Wednesday, February 6, 2013

Guru, Pendidikan dan Permasalahannya

Menjadi seorang guru bukanlah hal yang mudah. Tanggung jawab serta profesionalisme menjadi tuntutan mutlak yang harus dipenuhi. Pendidikan tinggi bukan jaminan seorang guru dapat dikatakan sebagai guru profesional, namun menurut penulis seseorang yang ingin menjadi guru harusnya memiliki bakat alami menjadi seorang pendidik.

Sebelum kita bagas lebih lanjut sebaiknya kita pahami dulu definisi Guru. Guru (dari Sanskerta: गुरू yang berarti guru, tetapi arti secara harfiahnya adalah "berat") adalah seorang pengajar suatu ilmu. Dalam bahasa Indonesia, guru umumnya merujuk pendidik profesional dengan tugas utama mendidik, mengajar, membimbing, mengarahkan, melatih, menilai, dan mengevaluasi peserta didik.



Secara umum Guru adalah pendidik dan pengajar pada pendidikan anak usia dini jalur sekolah atau pendidikan formal, pendidikan dasar, dan pendidikan menengah. Guru-guru seperti ini harus mempunyai semacam kualifikasi formal. Dalam definisi yang lebih luas, setiap orang yang mengajarkan suatu hal yang baru dapat juga dianggap seorang guru.

Dalam agama Sikh, guru mempunyai makna yang mirip dengan agama Hindu dan Buddha, namun posisinya lebih penting lagi karena salah satu inti ajaran agama Sikh adalah kepercayaan terhadap ajaran sepuluh guru Sikh. Hanya ada sepuluh guru dalam agama [Sikh]. Guru pertama, Guru Nanak Dev adalah pendiri agama ini.

Orang India, China, Mesir, dan Israel menerima pengajaran dari guru yang merupakan seorang imam atau nabi. Oleh sebab itu seorang guru sangat dihormati dan terkenal di masyarakat serta menganggap guru sebagai pembimbing untuk mendapat keselamatan dan dihormati bahkan lebih dari orang tua mereka.

Menurut Undang-Undang Nomor 14 Tahun 2005 tentang guru dan dosen pasal 1. Guru adalah pendidik profesional dengan tugas utama mendidik, mengajar, membimbing, mengarahkan, melatih, menilai, dan mengevaluasi peserta didik pada pendidikan anak usia dini jalur pendidikan formal, pendidikan dasar, dan pendidikan menengah.

Bahan Kutipan:
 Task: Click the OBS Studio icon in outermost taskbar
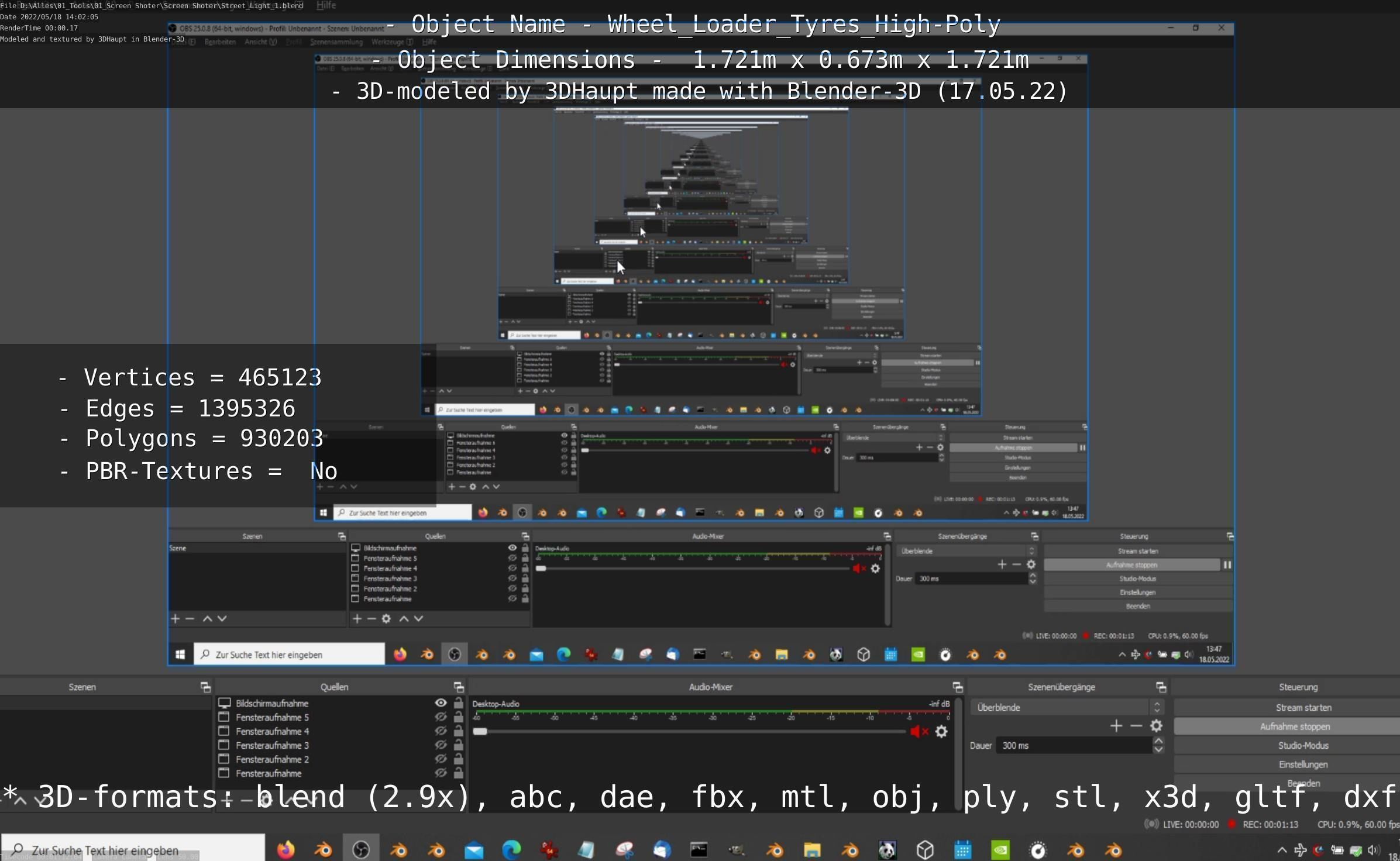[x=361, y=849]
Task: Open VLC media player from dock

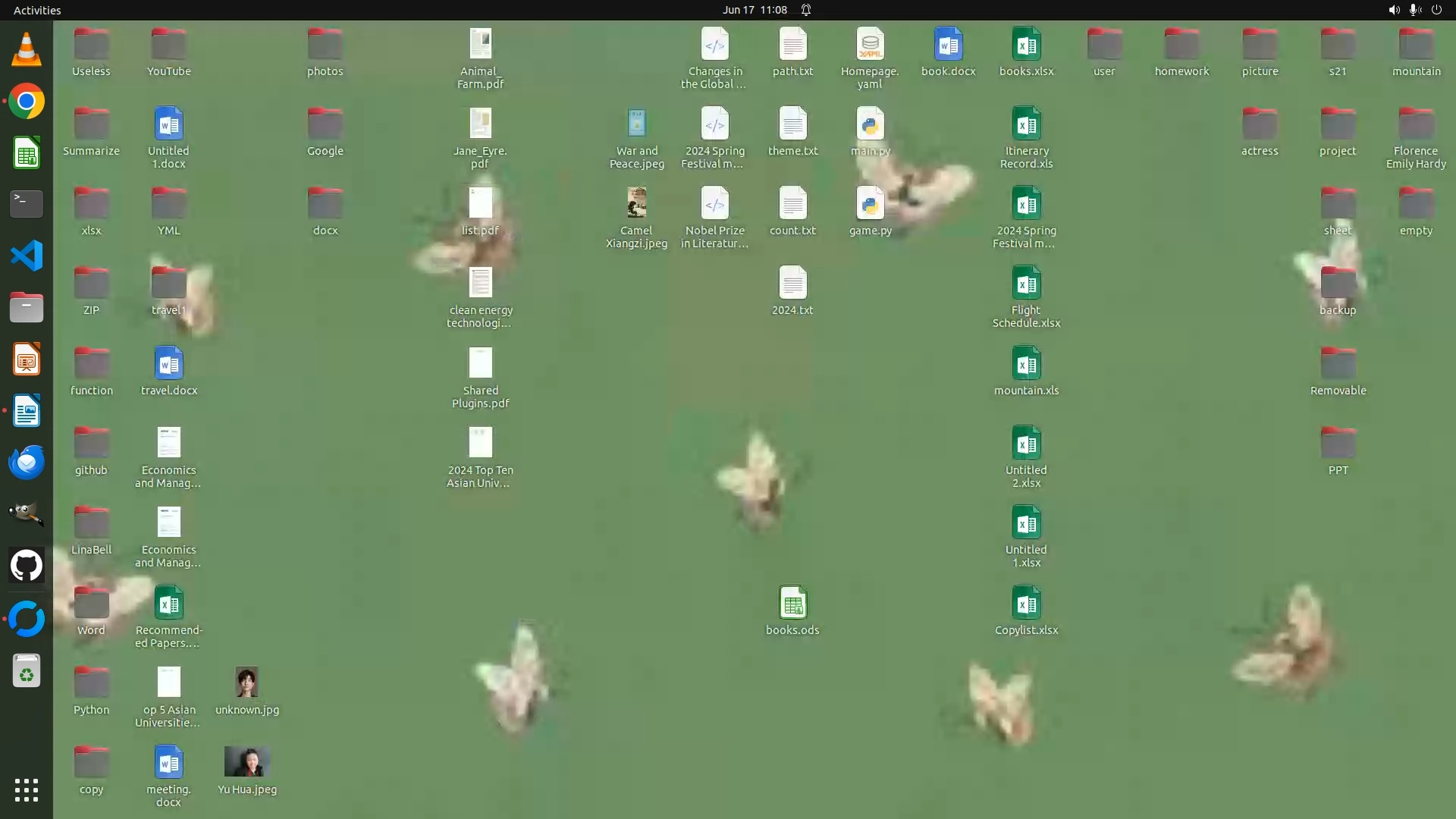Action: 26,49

--

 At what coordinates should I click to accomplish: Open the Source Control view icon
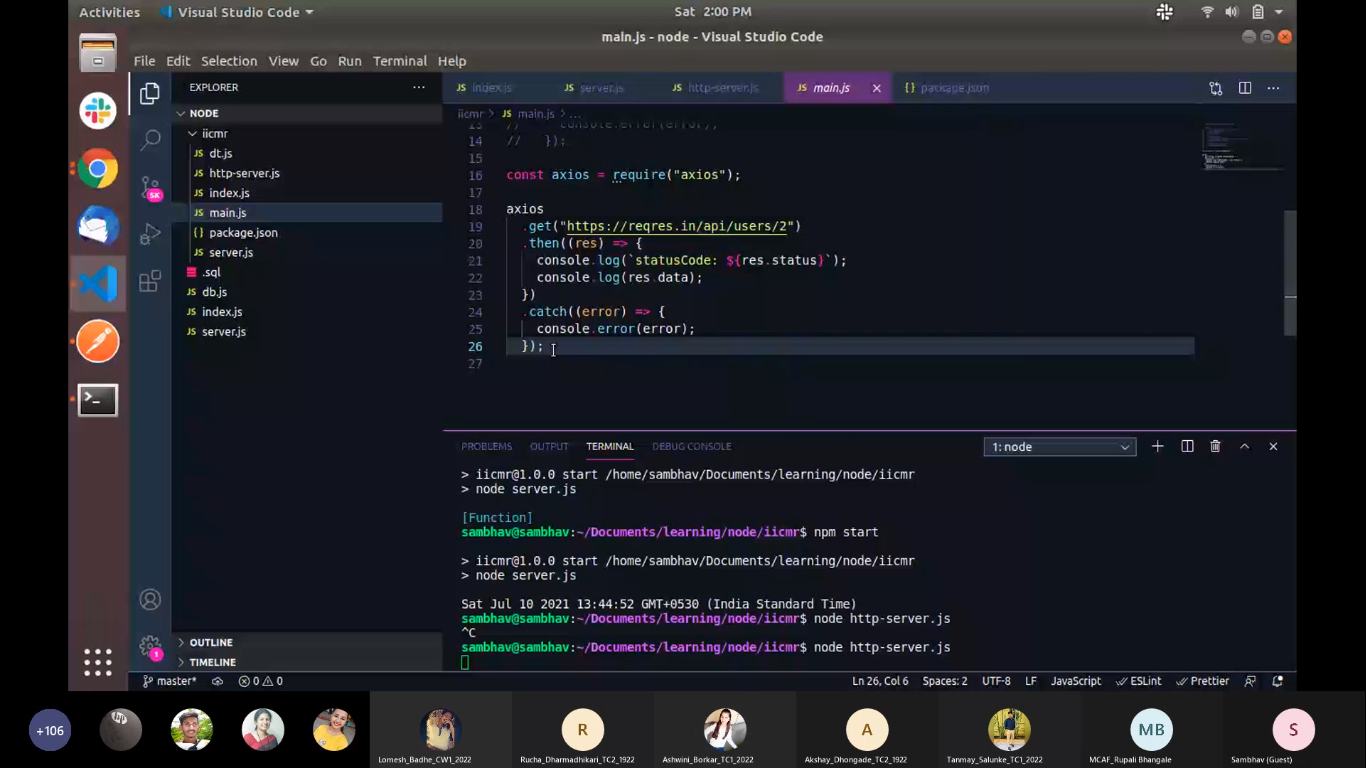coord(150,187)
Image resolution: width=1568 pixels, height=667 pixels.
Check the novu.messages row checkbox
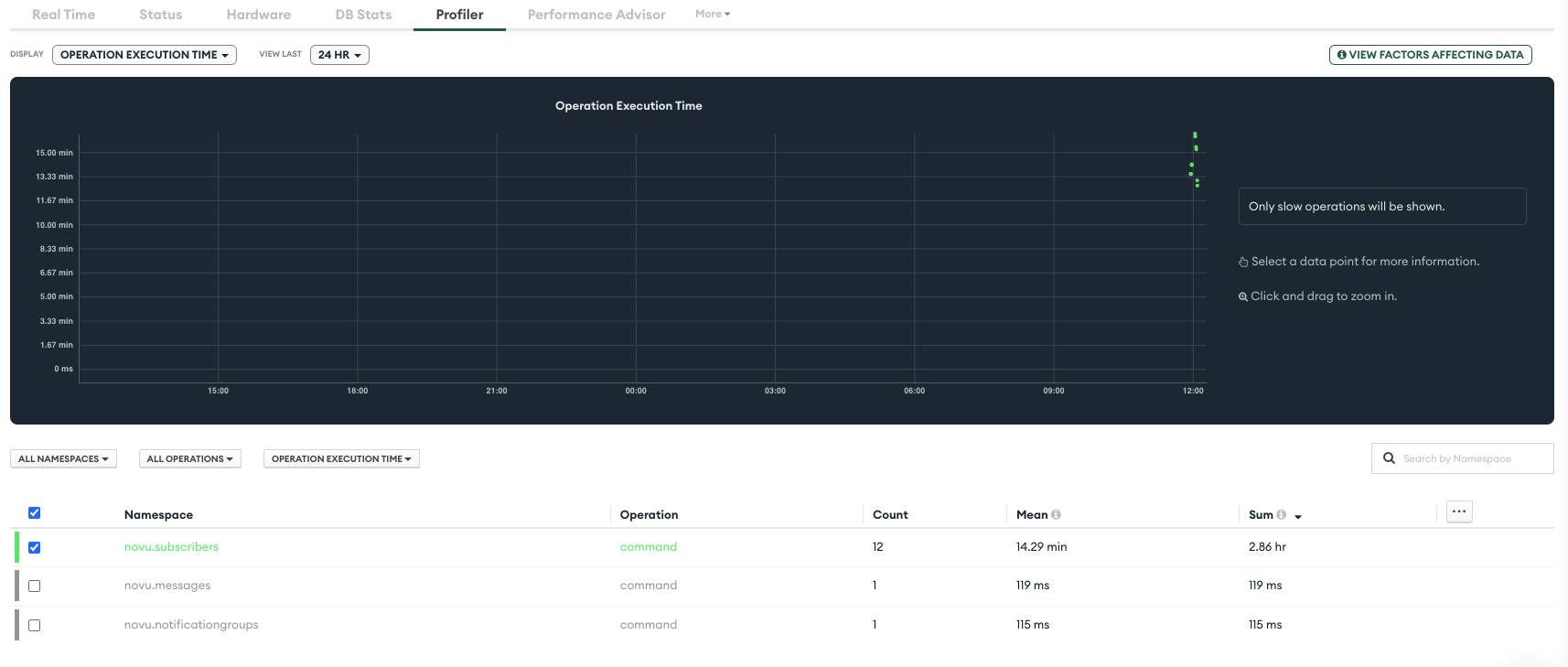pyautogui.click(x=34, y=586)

Soal Latihan:
A. Dalam teks tentang guru dan pendidikan, apa arti harfiah kata guru dalam bahasa Sanskerta?
B. Lanjutkan teks tentang guru dan pendidikan mulai dari bagian terakhirnya.

Daftar Jawaban:
A. Arti harfiahnya adalah "berat".

B.
Dari definisi diatas sudah sangat jelas dapat kita simpulkan bahwa guru adalah seseorang yang mengajarkan sesuatu hal yang baru atau dengan kata lain mentransfer ilmu dengan cara mendidik, mengajar, membimbing, mengarahkan seseorang baik secara formal maupun informal.

Dewasa ini guru merupakan hal pokok keutuhan sebuah negara. Guru dianggap sebagai pejuang ulung yang mempunyai andil dalam menciptakan generasi-generasi calon pemimpin yang berkualitas.

Dalam ilmu pendidikan yang menjadi acuan keberhasilan seorang guru dapat ditentukan berdasarkan sikap dan perilaku anak-anak didiknya. Ujian Nasional (UAN) Bukanlah alat yang pas untuk mengukur keberhasilan seorang guru mentransfer ilmu yang dimilikinya. Penulis beranggapan ujian nasinal itu adalah sesuatu hal yang mubazir. Karena tingkat keberhasilan seorang anak tidak bisa diukur dengan ujian nasional.

Penilaian seorang anak berhasil atau tidak dalam menyelesaikan studynya hanya bisa dilakukan oleh guru yang berhadapan atau terlibat langsung dalam proses pembelajaran dengan mempertimbangkan kreatifitas, bakat, kemapuan masing-masing peserta didik dalam dalam menerima dan mengembangkan apa yang mereka telah dapatkan.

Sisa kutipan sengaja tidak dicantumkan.